Il ferma les yeux et s’endormit d’un sommeil de plomb.
***
Fandor dormit cette nuit-là avec tant de conviction, il était si fatigué qu’il perdit complètement la notion de l’heure. En ouvrant les yeux, en regardant sa montre, le lendemain, il poussait un juron formidable.
— Deux heures de l’après-midi, bon sang, mais je suis fou !
Sauté à bas de son lit, il lui fallut tout juste une demi-heure pour faire sa toilette, s’habiller, être prêt à sortir.
Sur le seuil de sa porte, Jérôme Fandor hésita cependant.
— Et mon déjeuner, murmura-t-il.
Il eut un vague sourire, puis ferma sa serrure.
— Bah, je dînerai mieux, voilà tout.
***
Vingt minutes plus tard, il carillonnait chez le policier, et Jean le vieux domestique l’introduisait auprès de lui.
— Tiens, s’écriait alors Fandor, on dirait que vous n’avez pas été plus matinal que moi.
L’exclamation était justifiée, car Juve paraissait sortir du lit. Il était en caleçon, venait tout juste de mettre son faux col et s’occupait à lacer ses bottines.
Juve pourtant protesta :
— Fandor, tu parles à la légère, je me suis levé avec le jour.

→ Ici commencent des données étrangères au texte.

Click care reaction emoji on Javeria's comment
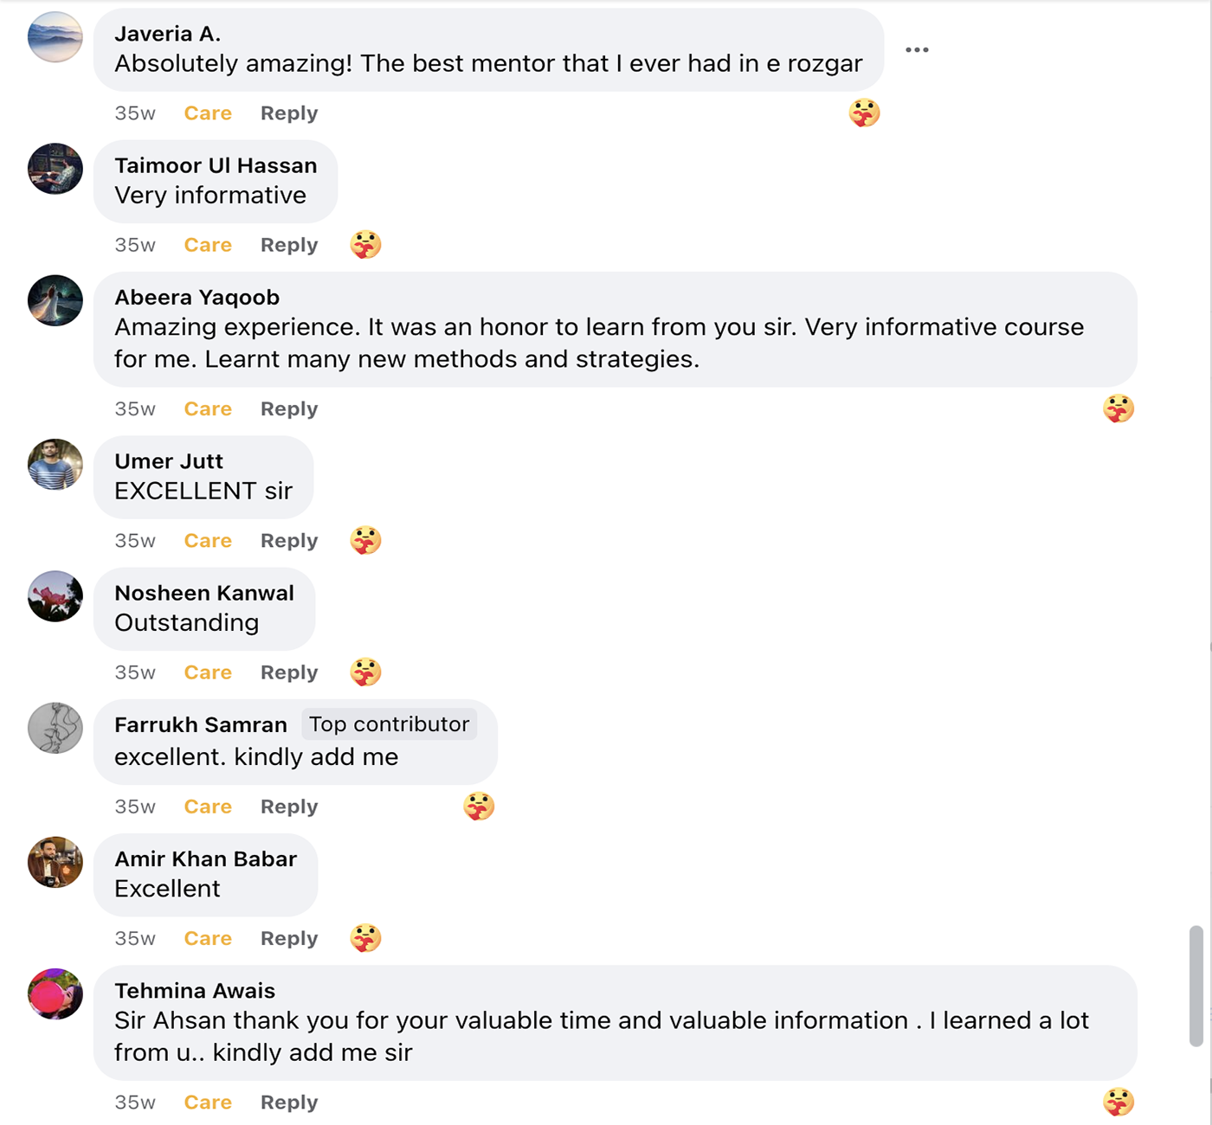 [864, 113]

— Mensonge, rétorqua le journaliste, c’est moi qui me suis couché avec…
Il éclata de rire, puis interrogea :
— Alors vrai, Juve, vous ne sortez pas de vos toiles ?

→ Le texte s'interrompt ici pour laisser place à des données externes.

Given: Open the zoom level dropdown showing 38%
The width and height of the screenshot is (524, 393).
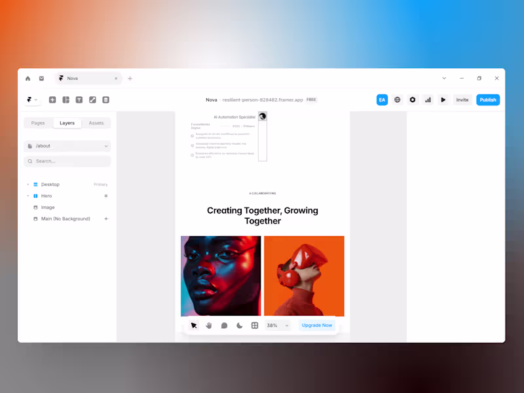Looking at the screenshot, I should click(x=277, y=325).
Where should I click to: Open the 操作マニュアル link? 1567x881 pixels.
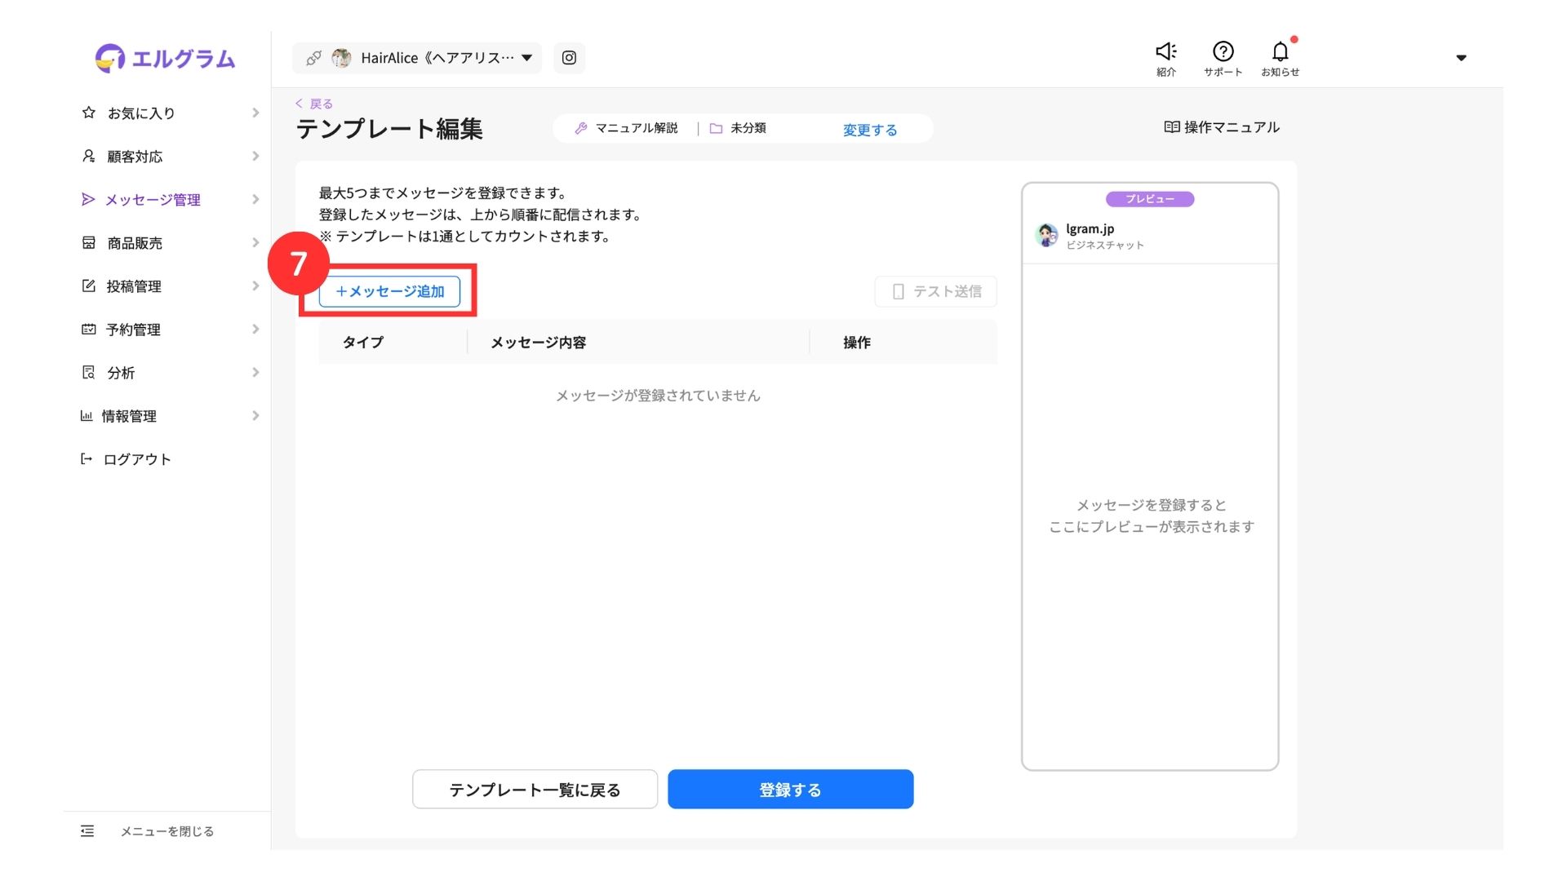1221,127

— J’étais dehors à dix heures, ripostait le policier.
— Fichtre, pour aller où ça ?
— Pour courir après Baraban.
Fandor mâchonnait une cigarette. Il tapa du pied en soufflant rageusement une bouffée de fumée.
— Dieu, que vous êtes assommant Juve ! Puisqu’on vous dit qu’il est mort !
— Puisque je te dis qu’il est avec une femme en train de faire la bombe.
— Et alors Juve, vous l’avez rencontré, Baraban ?
— Non, avoua le policier en passant son pantalon. Pas de nouveau, mais j’en aurai peut-être ce soir.
— Où allez-vous donc ?
— Au Palais de Justice. Je suis même en retard. On va confronter le jeune Théodore et Brigitte. Peut-être saura-t-on quelque chose.